En un principio, no lo había reconocido. El mismo se descolocó cuando uno de los organizadores del encuentro de viejos scouts le tendió la mano izquierda. Confundido y avergonzado, retiró la mano derecha y estrechó la izquierda del anfitrión. Creía recordar todo y se le había ido un rito tan cotidiano como el saludo con la izquierda entre los scouts. “Porque es la mano del corazón”, se explicó, intentando compensar el olvido. Su expulsión fue cuando aún no terminaba de crecer. Era más bajo y delgado, algo frágil. Ahora medía unos cinco centímetros más que el más alto y , sin ser atlético, su estampa sugería una tonicidad que muchos a su edad ya habían perdido. Sus ex compañeros la habían perdido. Los ágiles de entonces, los que subían a los árboles, los que ganaban las competencias, los que campeaban en esas horrendas peleas de pañolines (sí, eso era algo que no le gustaba entonces y que no defendería jamás), eran ahora hombres ya adultos, cansados, de hombros caídos y barrigas asomadas. Algunos lucían calvas incipientes. Aún así, el reconoció a cada uno de inmediato. No pudo dejar de concebir una sentencia pretenciosa. Pensó que los signos de la vejez son más predecibles, que no logran esconder los rasgos donde se manifiestan. Hacerse viejo, siguió diciéndose, es mucho menos sorpresivo que hacerse hombre.

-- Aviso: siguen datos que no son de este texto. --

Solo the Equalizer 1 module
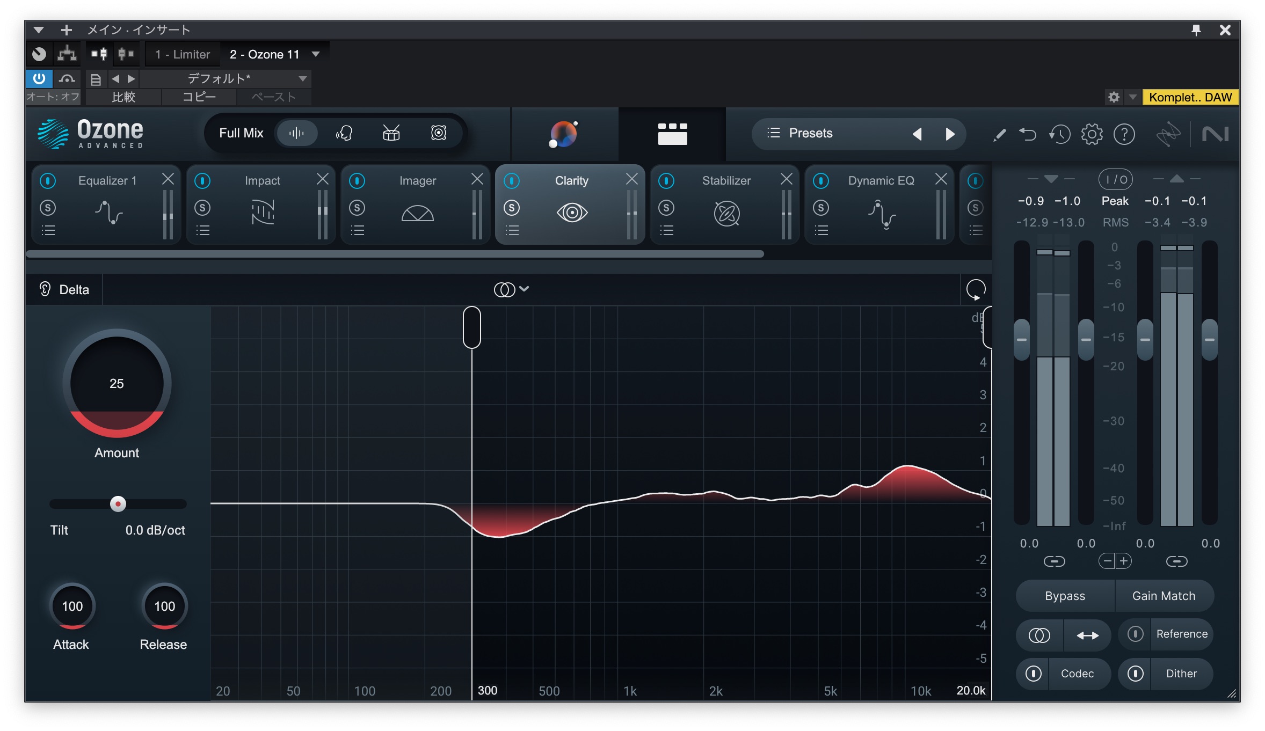The image size is (1265, 731). 48,208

Hacerse hombre. “Tienes que hacerte hombre alguna vez”, le dijeron en ese consejo donde le notificaron su expulsión. No se llamaba consejo, tampoco reunión, ni cónclave, ni aquelarre. Era algo más que no recordaba y esta vez le resultó exasperante. Se dio cuenta de que no había puesto atención a lo que decían los oradores de la ceremonia, tampoco de cómo habían pasado del patio del colegio a un auditorio donde los discursos se alternaban con mensajes de otras partes del mundo hechos llegar por internet, diaporamas y gritos de patrulla. De pronto, todos se pusieron de pie. Uno de los organizadores anunció que era el momento de cantar el himno de la tropa. Un adolescente que estaba en su misma patrulla presentó un nuevo arreglo musical para el himno, grabado por el mismo. Pulsó teclas en un reproductor de Cd y por los parlantes salió una melodía que él no reconoció. El arreglo era muy distinto del original. Llegó el momento de la primera estrofa. Estaba listo para cantar, pero no recordó el primer verso. Tampoco los que siguieron. Adivinó algunas palabras y movía los labios tratando de aparentar. Ya llegaría el coro. Cómo olvidarlo. Decía.. decía.. Aquí viene. No. Tampoco recordaba el coro. Cerró los labios y fijó la mirada en un punto indistinto del muro frente a él.
Cuando terminó el himno, se fue sin despedirse de nadie.